Fondé en 2000 aux Etats-Unis par des adeptes du Falun Gong, le journal s’est fortement développé depuis l’élection de Donald Trump. Il est publié en 21 langues dans 35 pays et se targue d’une diffusion de 1,6 million d’exemplaires. Mais selon la journaliste, la version américaine considérée comme le seul média digne de confiance par Donald Trump, est beaucoup plus sage que son homologue allemand. Relayant plus occasionnellement de fausses informations, le journal s’est quand même fait le porte-parole du président américain et a conquis des fans avec sa couverture de « Spygate », une théorie de Trump « qui prétend que le FBI a espionné sa campagne » et qu’un complot secret d’Etat visait à saper son élection. Après la victoire de Trump aux élections, le média est devenu son principal soutien. Le soutien des adeptes du Falun Gong, persécutés par le gouvernement chinois, à Donald Trump n’est guère étonnant car ce dernier tient tête à la Chine. Les croyants les plus fervents voient en lui « un sauveur envoyé par le ciel pour détruire le Parti communiste ».

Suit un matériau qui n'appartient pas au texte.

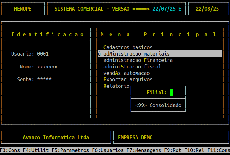Click the Filial input cursor field
The image size is (230, 155).
(x=171, y=92)
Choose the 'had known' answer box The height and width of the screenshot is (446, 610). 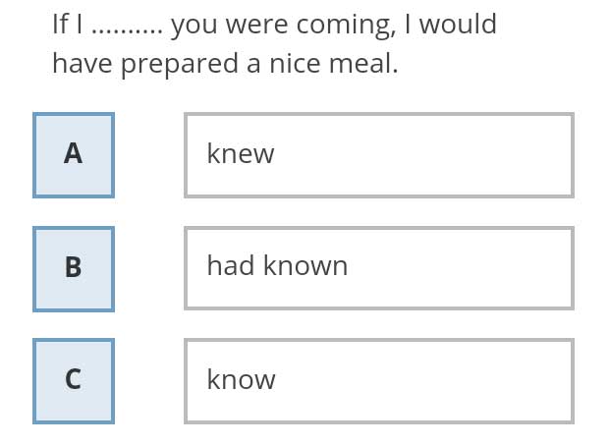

Au même titre que Sputnik ou RT, Epoch Times s’est construit « une machine à propagande mondiale » qui propose sa propre version de la vérité et a su se trouver un public très réceptif en Allemagne où il se classe régulièrement dans le top 10 des médias les plus actifs sur les réseaux sociaux. Son lectorat est monté en flèche lors de la crise migratoire de 2015 et le nombre de visites de son site a plus que doublé à cette période, si bien que le journal a commencé à générer des bénéfices, selon Manyan Ng, son directeur européen. En 2017, son site web comptait plus de quatre millions de visiteurs par mois.
Selon une étude réalisée en 2017 par l’Institute of Stratégic Dialogue, groupe de réflexion londonien luttant contre l’extrémisme, Epoch Times diffuse principalement du contenu « anti-occidental, anti-américain, et pro-Russe » incitant à la haine contre les migrants. Ainsi une photo censée dénoncer l’usage abusif des aides sociales par les migrants, partagée près de 62 000 fois, datait en fait de treize ans.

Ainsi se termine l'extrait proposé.